⚠️ Note: This is our collaborative, working branch. Check final-submission branch for the final work.
This file contains all of the technical specifications you need for the lab case. This includes the data dictionary and the expected output format from your model. Kindly read this thoroughly.
| Column | Description |
|---|---|
tid |
Unique transaction ID |
V(1-28) |
Principal components from a PCA operation done to mask PIIs |
Amount |
The transaction amount in USD |
outcome |
Indicates if the transaction is fraudulent (1) or not (0) |
Once you have finalized the model.py file, create a CSV file that contains the model's predictions on test.csv. It should have two columns, namely, tid and outcome. Note that you would not be able to evaluate on the test set. The test set performance does not have any bearing to your lab grade, but rather it would be used to inform the group of their approach's feasibility. The test set evaluation would be performed by the instructor, once everyone has submitted their final submission.
For more clarity, here is an example output from your model:
tid |
outcome |
|---|---|
| 1234 | 0 |
| 5678 | 1 |
You can retrieve the tid values for your model predictions within the test.csv file.
Note: when exporting to CSV from a pandas DataFrame, always set the argument index=False to avoid saving the indices within the file.
For your submission, ensure that you have the following files:
| File | Description |
|---|---|
report.ipynb |
The main technical report |
report.pdf |
Optional. The main technical report in PDF. You may need to install pandoc for this |
model_output.csv |
The model's prediction on the test set as a CSV file |
model.py |
The updated model file |
historical.csv |
The historical data provided |
test.csv |
The test data provided |
contribution sheet |
The accomplished contribution sheet of the group as a PDF |
You may include figures or a directory for figures within your submission. You may also include other files that are needed to reproduce your report properly.
For your submission, kindly compress all of these files in a single zip file. The file name would be the following: 01-imba-lt<insert lt #>.zip. An example submission would look like 01-imba-lt1.zip. A submission bin in Jojie will be available on the week of the lab.
We are going to assume you are using Jojie. Therefore, the Python version should be >=3.12.

• **CHALLENGES**:
a. In the lab case specifications, which argument should always be set when exporting a pandas DataFrame to CSV?
b. Carry on writing the lab case specifications, starting right after their last sentence.

• **INFORMATION PROVIDED**:

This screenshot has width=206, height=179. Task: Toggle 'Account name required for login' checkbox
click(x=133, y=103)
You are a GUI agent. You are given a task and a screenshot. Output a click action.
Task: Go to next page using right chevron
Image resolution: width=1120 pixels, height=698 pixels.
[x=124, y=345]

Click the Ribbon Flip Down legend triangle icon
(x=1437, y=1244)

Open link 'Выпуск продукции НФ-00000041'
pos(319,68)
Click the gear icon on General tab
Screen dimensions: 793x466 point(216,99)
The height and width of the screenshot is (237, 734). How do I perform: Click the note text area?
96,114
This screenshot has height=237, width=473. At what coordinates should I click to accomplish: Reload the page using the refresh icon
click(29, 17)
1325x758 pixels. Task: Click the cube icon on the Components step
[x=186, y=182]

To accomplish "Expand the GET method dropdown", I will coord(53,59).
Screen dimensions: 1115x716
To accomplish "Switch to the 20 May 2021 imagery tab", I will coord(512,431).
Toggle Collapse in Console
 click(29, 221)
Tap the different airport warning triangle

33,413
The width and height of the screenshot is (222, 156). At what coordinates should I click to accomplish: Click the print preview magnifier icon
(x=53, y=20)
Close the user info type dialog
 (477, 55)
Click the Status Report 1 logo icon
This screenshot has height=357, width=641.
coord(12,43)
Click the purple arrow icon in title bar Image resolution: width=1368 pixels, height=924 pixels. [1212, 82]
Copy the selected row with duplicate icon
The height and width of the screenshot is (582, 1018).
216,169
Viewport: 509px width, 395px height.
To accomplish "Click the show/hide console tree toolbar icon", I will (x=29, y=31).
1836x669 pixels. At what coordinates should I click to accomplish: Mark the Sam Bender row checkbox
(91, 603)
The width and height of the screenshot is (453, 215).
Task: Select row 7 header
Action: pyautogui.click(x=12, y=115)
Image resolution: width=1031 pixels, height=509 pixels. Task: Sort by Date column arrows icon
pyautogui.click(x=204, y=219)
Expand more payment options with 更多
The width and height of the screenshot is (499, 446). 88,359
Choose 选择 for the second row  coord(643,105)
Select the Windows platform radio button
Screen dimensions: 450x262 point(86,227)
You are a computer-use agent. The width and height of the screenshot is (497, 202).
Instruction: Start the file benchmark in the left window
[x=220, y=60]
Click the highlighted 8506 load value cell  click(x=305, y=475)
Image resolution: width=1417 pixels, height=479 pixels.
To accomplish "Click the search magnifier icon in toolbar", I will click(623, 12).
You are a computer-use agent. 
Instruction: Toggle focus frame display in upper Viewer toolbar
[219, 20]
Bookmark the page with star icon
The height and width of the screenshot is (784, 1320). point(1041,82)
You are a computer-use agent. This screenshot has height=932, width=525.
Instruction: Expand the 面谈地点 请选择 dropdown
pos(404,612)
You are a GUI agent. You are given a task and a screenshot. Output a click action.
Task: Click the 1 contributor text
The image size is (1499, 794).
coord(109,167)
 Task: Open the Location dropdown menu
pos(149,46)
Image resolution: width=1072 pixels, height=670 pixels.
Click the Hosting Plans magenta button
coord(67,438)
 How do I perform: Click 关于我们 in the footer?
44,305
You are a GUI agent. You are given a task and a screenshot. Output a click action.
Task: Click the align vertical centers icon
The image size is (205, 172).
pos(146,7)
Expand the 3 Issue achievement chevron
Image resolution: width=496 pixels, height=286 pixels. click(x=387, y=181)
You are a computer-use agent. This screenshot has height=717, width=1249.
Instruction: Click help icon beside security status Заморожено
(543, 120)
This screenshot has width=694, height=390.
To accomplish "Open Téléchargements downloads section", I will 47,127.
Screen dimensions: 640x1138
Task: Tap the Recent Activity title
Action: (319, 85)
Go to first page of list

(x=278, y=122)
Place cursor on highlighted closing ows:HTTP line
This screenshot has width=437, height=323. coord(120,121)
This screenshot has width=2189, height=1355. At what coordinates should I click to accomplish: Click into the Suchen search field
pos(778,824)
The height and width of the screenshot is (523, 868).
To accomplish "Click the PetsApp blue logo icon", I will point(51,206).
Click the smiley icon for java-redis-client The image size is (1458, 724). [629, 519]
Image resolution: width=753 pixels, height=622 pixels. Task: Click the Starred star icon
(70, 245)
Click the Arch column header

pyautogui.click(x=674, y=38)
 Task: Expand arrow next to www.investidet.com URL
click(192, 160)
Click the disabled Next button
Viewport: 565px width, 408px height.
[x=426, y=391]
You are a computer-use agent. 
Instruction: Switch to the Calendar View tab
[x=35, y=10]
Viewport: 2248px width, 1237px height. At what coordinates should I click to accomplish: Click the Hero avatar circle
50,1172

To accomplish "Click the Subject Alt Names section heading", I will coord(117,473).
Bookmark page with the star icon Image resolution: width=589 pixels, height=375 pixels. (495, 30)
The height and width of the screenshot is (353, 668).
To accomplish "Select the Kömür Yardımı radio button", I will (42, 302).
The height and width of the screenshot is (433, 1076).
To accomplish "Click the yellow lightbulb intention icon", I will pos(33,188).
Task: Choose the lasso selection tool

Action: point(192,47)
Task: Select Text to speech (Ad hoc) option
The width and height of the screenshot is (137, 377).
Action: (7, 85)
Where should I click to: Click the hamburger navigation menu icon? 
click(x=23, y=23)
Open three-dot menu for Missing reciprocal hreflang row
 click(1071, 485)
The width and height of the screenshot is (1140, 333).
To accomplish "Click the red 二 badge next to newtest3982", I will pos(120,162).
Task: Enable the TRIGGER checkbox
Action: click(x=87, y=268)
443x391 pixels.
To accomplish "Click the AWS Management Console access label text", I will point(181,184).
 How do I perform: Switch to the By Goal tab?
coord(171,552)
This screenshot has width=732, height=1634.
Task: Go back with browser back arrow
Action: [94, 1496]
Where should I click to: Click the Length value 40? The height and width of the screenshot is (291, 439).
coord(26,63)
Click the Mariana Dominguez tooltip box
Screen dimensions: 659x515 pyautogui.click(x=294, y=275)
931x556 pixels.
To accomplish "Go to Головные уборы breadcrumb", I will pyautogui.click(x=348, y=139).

• **EXPECTED ANSWERS**:
a. index=False

b.
If you know how to, create a requirements.txt file that would include all of the package requirements within your virtual environment. If not, kindly add any non-Jojie-native package installations within your report as a separate cell. For example
!pip install imblearn langchain --quiet
You can use the --quiet argument to avoid displaying the installation prints or use %%capture within the cell. Example:
%%capture
!pip install imblearn langchain
To use the model within model.py simply import it in a cell, such as
from model import FraudDetector
This should allow you to use the model within the script. To help streamline your development process, you can include the autoreload extension within your jupyter notebook. To use it, simply run or include this within a cell and run it.
%load_ext autoreload
%autoreload 2
Using this extension would allow your notebook to automatically update the FraudDetector class within your noteboook without having to manually re-run the from model import FraudDetector cell.
Only modify the _handle_imbalance method within the FraudDetector class. Should you need to include other parameters, make sure that this is reflected within the fit method of the class. You can also add your own class methods within FraudDetector. Just ensure that they have the underscore (_) prefix. For example,
def _smote(...):
...
Keep in mind that docstrings and type annotations are part of the grading criteria. Docstrings are simply strings that describe the method and provides additional context on the parameters and output. A type annotation is a tool that would inform other developers what should be the expected data type of the parameters and the expected output type. The syntax of a type annotation is parameter: dtype. Type annotations come from the typing modules.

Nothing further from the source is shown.